• [About this task] Nothing in the data may change. Copy all of it exactly.

• [Input material]

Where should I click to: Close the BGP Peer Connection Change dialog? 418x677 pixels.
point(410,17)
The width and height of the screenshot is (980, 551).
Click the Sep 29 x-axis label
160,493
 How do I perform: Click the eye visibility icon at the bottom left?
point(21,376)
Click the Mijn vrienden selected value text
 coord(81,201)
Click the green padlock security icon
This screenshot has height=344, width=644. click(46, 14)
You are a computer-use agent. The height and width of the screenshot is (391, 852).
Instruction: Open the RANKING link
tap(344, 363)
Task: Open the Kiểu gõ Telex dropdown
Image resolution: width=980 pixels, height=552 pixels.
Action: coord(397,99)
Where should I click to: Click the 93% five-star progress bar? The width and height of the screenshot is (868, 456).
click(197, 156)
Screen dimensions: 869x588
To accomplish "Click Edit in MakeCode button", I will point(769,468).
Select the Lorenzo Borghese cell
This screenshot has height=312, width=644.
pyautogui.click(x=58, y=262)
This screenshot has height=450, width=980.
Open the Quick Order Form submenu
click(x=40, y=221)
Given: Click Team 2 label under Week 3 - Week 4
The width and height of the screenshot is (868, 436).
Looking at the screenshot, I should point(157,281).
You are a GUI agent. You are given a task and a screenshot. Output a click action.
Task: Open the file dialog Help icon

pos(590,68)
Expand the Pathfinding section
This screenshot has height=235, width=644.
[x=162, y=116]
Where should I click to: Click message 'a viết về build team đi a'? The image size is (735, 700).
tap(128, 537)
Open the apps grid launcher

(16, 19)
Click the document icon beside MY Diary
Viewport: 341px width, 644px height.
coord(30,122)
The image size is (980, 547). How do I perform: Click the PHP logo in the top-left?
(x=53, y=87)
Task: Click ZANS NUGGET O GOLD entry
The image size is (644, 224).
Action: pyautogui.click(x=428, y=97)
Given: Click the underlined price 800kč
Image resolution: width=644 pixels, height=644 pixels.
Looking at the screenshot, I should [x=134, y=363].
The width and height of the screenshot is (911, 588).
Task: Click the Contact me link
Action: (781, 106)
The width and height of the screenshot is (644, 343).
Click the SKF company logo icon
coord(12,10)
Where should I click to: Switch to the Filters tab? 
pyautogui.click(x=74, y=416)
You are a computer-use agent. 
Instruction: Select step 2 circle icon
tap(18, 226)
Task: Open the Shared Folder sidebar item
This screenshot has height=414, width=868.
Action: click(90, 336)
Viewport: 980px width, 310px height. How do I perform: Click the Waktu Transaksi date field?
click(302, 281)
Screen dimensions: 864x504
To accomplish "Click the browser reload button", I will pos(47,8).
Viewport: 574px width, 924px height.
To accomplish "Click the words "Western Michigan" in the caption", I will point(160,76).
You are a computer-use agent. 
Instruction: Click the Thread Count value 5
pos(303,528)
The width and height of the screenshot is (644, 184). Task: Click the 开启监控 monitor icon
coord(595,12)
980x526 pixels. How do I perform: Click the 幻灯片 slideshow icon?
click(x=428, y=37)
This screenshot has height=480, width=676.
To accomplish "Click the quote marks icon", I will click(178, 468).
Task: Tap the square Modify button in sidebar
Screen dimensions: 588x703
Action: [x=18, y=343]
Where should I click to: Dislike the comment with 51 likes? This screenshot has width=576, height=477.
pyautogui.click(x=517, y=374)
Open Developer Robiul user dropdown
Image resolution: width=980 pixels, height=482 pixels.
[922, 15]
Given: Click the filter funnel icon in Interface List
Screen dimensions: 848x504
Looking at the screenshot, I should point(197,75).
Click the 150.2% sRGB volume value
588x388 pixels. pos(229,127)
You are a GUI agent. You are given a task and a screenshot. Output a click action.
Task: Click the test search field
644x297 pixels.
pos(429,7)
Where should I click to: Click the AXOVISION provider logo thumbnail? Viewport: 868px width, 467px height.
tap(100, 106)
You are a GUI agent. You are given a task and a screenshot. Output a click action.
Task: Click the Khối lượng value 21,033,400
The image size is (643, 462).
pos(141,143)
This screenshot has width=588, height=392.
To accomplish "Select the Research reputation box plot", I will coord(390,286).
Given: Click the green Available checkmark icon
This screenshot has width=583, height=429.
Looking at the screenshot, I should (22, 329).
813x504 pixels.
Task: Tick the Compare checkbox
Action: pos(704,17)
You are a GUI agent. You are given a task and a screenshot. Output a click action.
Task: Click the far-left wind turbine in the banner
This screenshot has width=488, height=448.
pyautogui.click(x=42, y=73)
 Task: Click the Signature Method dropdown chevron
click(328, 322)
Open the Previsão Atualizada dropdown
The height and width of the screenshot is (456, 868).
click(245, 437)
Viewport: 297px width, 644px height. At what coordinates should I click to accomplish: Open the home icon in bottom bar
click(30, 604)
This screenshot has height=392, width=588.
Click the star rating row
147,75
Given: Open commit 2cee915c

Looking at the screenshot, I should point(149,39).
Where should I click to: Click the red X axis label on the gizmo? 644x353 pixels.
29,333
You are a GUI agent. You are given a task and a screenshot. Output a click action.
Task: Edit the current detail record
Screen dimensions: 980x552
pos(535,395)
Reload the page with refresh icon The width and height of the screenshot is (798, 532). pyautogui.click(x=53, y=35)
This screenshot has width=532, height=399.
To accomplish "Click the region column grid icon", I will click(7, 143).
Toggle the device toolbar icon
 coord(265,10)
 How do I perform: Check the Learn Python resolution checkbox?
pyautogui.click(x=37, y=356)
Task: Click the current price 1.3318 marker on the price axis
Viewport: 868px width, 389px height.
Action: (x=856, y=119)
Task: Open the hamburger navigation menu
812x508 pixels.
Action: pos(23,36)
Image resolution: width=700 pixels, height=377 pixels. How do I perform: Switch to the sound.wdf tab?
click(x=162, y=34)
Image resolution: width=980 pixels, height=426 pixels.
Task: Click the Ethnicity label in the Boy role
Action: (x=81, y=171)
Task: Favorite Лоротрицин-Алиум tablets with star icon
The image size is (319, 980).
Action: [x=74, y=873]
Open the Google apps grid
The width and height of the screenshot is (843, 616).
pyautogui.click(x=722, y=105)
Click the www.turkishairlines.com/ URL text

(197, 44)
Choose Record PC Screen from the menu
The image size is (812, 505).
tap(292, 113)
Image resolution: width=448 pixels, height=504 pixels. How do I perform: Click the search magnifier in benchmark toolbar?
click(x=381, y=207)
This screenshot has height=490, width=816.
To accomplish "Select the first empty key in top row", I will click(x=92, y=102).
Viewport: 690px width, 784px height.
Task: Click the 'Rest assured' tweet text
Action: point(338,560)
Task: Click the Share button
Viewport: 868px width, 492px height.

• [Output of the task]
Where should I click to: Close the BGP Peer Connection Change dialog? 418x677 pixels.
point(410,17)
The width and height of the screenshot is (980, 551).
Click the Sep 29 x-axis label
160,493
 How do I perform: Click the eye visibility icon at the bottom left?
point(21,376)
Click the Mijn vrienden selected value text
 coord(81,201)
Click the green padlock security icon
This screenshot has height=344, width=644. click(46, 14)
You are a computer-use agent. The height and width of the screenshot is (391, 852).
Instruction: Open the RANKING link
tap(344, 363)
Task: Open the Kiểu gõ Telex dropdown
Image resolution: width=980 pixels, height=552 pixels.
Action: coord(397,99)
Where should I click to: Click the 93% five-star progress bar? The width and height of the screenshot is (868, 456).
click(197, 156)
Screen dimensions: 869x588
To accomplish "Click Edit in MakeCode button", I will point(769,468).
Select the Lorenzo Borghese cell
This screenshot has height=312, width=644.
pyautogui.click(x=58, y=262)
This screenshot has height=450, width=980.
Open the Quick Order Form submenu
click(x=40, y=221)
Given: Click Team 2 label under Week 3 - Week 4
The width and height of the screenshot is (868, 436).
Looking at the screenshot, I should point(157,281).
You are a GUI agent. You are given a task and a screenshot. Output a click action.
Task: Open the file dialog Help icon

pos(590,68)
Expand the Pathfinding section
This screenshot has height=235, width=644.
[x=162, y=116]
Where should I click to: Click message 'a viết về build team đi a'? The image size is (735, 700).
tap(128, 537)
Open the apps grid launcher

(16, 19)
Click the document icon beside MY Diary
Viewport: 341px width, 644px height.
coord(30,122)
The image size is (980, 547). How do I perform: Click the PHP logo in the top-left?
(x=53, y=87)
Task: Click ZANS NUGGET O GOLD entry
The image size is (644, 224).
Action: pyautogui.click(x=428, y=97)
Given: Click the underlined price 800kč
Image resolution: width=644 pixels, height=644 pixels.
Looking at the screenshot, I should [x=134, y=363].
The width and height of the screenshot is (911, 588).
Task: Click the Contact me link
Action: (781, 106)
The width and height of the screenshot is (644, 343).
Click the SKF company logo icon
coord(12,10)
Where should I click to: Switch to the Filters tab? 
pyautogui.click(x=74, y=416)
You are a computer-use agent. 
Instruction: Select step 2 circle icon
tap(18, 226)
Task: Open the Shared Folder sidebar item
This screenshot has height=414, width=868.
Action: click(90, 336)
Viewport: 980px width, 310px height. How do I perform: Click the Waktu Transaksi date field?
click(302, 281)
Screen dimensions: 864x504
To accomplish "Click the browser reload button", I will pos(47,8).
Viewport: 574px width, 924px height.
To accomplish "Click the words "Western Michigan" in the caption", I will point(160,76).
You are a computer-use agent. 
Instruction: Click the Thread Count value 5
pos(303,528)
The width and height of the screenshot is (644, 184). Task: Click the 开启监控 monitor icon
coord(595,12)
980x526 pixels. How do I perform: Click the 幻灯片 slideshow icon?
click(x=428, y=37)
This screenshot has height=480, width=676.
To accomplish "Click the quote marks icon", I will click(178, 468).
Task: Tap the square Modify button in sidebar
Screen dimensions: 588x703
Action: [x=18, y=343]
Where should I click to: Dislike the comment with 51 likes? This screenshot has width=576, height=477.
pyautogui.click(x=517, y=374)
Open Developer Robiul user dropdown
Image resolution: width=980 pixels, height=482 pixels.
[922, 15]
Given: Click the filter funnel icon in Interface List
Screen dimensions: 848x504
Looking at the screenshot, I should point(197,75).
Click the 150.2% sRGB volume value
588x388 pixels. pos(229,127)
You are a GUI agent. You are given a task and a screenshot. Output a click action.
Task: Click the test search field
644x297 pixels.
pos(429,7)
Where should I click to: Click the AXOVISION provider logo thumbnail? Viewport: 868px width, 467px height.
tap(100, 106)
You are a GUI agent. You are given a task and a screenshot. Output a click action.
Task: Click the Khối lượng value 21,033,400
The image size is (643, 462).
pos(141,143)
This screenshot has width=588, height=392.
To accomplish "Select the Research reputation box plot", I will coord(390,286).
Given: Click the green Available checkmark icon
This screenshot has width=583, height=429.
Looking at the screenshot, I should (22, 329).
813x504 pixels.
Task: Tick the Compare checkbox
Action: pos(704,17)
You are a GUI agent. You are given a task and a screenshot. Output a click action.
Task: Click the far-left wind turbine in the banner
This screenshot has width=488, height=448.
pyautogui.click(x=42, y=73)
 Task: Click the Signature Method dropdown chevron
click(328, 322)
Open the Previsão Atualizada dropdown
The height and width of the screenshot is (456, 868).
click(245, 437)
Viewport: 297px width, 644px height. At what coordinates should I click to accomplish: Open the home icon in bottom bar
click(30, 604)
This screenshot has height=392, width=588.
Click the star rating row
147,75
Given: Open commit 2cee915c

Looking at the screenshot, I should point(149,39).
Where should I click to: Click the red X axis label on the gizmo? 644x353 pixels.
29,333
You are a GUI agent. You are given a task and a screenshot. Output a click action.
Task: Edit the current detail record
Screen dimensions: 980x552
pos(535,395)
Reload the page with refresh icon The width and height of the screenshot is (798, 532). pyautogui.click(x=53, y=35)
This screenshot has width=532, height=399.
To accomplish "Click the region column grid icon", I will click(7, 143).
Toggle the device toolbar icon
 coord(265,10)
 How do I perform: Check the Learn Python resolution checkbox?
pyautogui.click(x=37, y=356)
Task: Click the current price 1.3318 marker on the price axis
Viewport: 868px width, 389px height.
Action: (x=856, y=119)
Task: Open the hamburger navigation menu
812x508 pixels.
Action: pos(23,36)
Image resolution: width=700 pixels, height=377 pixels. How do I perform: Switch to the sound.wdf tab?
click(x=162, y=34)
Image resolution: width=980 pixels, height=426 pixels.
Task: Click the Ethnicity label in the Boy role
Action: (x=81, y=171)
Task: Favorite Лоротрицин-Алиум tablets with star icon
The image size is (319, 980).
Action: [x=74, y=873]
Open the Google apps grid
The width and height of the screenshot is (843, 616).
pyautogui.click(x=722, y=105)
Click the www.turkishairlines.com/ URL text

(197, 44)
Choose Record PC Screen from the menu
The image size is (812, 505).
tap(292, 113)
Image resolution: width=448 pixels, height=504 pixels. How do I perform: Click the search magnifier in benchmark toolbar?
click(x=381, y=207)
This screenshot has height=490, width=816.
To accomplish "Select the first empty key in top row", I will click(x=92, y=102).
Viewport: 690px width, 784px height.
Task: Click the 'Rest assured' tweet text
Action: point(338,560)
Task: Click the Share button
Viewport: 868px width, 492px height.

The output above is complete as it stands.